Written exercise:
Give back the records word for word, everything from the very first line down to and including the line containing "coord(371,710)", and nothing else.

Task input:

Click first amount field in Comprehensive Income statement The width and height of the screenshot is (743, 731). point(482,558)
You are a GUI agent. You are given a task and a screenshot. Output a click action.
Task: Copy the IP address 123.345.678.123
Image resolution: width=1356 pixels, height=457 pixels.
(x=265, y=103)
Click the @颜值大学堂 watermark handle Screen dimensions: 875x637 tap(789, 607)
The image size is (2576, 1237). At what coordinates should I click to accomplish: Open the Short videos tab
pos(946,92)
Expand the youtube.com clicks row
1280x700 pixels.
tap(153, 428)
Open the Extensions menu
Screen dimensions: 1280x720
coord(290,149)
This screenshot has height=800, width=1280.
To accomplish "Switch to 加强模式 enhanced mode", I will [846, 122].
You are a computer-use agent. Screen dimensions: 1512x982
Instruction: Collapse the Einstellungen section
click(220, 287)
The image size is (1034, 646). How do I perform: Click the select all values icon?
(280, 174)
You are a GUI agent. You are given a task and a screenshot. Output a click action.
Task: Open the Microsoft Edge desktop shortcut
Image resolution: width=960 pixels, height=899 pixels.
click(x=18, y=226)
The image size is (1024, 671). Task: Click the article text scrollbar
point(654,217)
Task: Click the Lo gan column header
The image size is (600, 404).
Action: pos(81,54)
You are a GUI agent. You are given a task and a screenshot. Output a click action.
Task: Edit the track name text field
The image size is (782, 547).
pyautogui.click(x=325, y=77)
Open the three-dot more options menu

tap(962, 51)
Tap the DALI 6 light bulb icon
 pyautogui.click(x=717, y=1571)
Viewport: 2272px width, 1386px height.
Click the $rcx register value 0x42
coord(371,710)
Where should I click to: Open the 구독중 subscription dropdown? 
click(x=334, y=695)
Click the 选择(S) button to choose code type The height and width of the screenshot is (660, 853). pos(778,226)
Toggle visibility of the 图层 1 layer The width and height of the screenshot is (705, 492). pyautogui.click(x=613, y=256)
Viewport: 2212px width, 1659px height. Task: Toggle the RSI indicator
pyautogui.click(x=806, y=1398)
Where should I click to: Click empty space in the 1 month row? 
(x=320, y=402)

Answer to the problem:
Click first amount field in Comprehensive Income statement The width and height of the screenshot is (743, 731). point(482,558)
You are a GUI agent. You are given a task and a screenshot. Output a click action.
Task: Copy the IP address 123.345.678.123
Image resolution: width=1356 pixels, height=457 pixels.
(x=265, y=103)
Click the @颜值大学堂 watermark handle Screen dimensions: 875x637 tap(789, 607)
The image size is (2576, 1237). At what coordinates should I click to accomplish: Open the Short videos tab
pos(946,92)
Expand the youtube.com clicks row
1280x700 pixels.
tap(153, 428)
Open the Extensions menu
Screen dimensions: 1280x720
coord(290,149)
This screenshot has height=800, width=1280.
To accomplish "Switch to 加强模式 enhanced mode", I will [846, 122].
You are a computer-use agent. Screen dimensions: 1512x982
Instruction: Collapse the Einstellungen section
click(220, 287)
The image size is (1034, 646). How do I perform: Click the select all values icon?
(280, 174)
You are a GUI agent. You are given a task and a screenshot. Output a click action.
Task: Open the Microsoft Edge desktop shortcut
Image resolution: width=960 pixels, height=899 pixels.
click(x=18, y=226)
The image size is (1024, 671). Task: Click the article text scrollbar
point(654,217)
Task: Click the Lo gan column header
The image size is (600, 404).
Action: pos(81,54)
You are a GUI agent. You are given a task and a screenshot. Output a click action.
Task: Edit the track name text field
The image size is (782, 547).
pyautogui.click(x=325, y=77)
Open the three-dot more options menu

tap(962, 51)
Tap the DALI 6 light bulb icon
 pyautogui.click(x=717, y=1571)
Viewport: 2272px width, 1386px height.
Click the $rcx register value 0x42
coord(371,710)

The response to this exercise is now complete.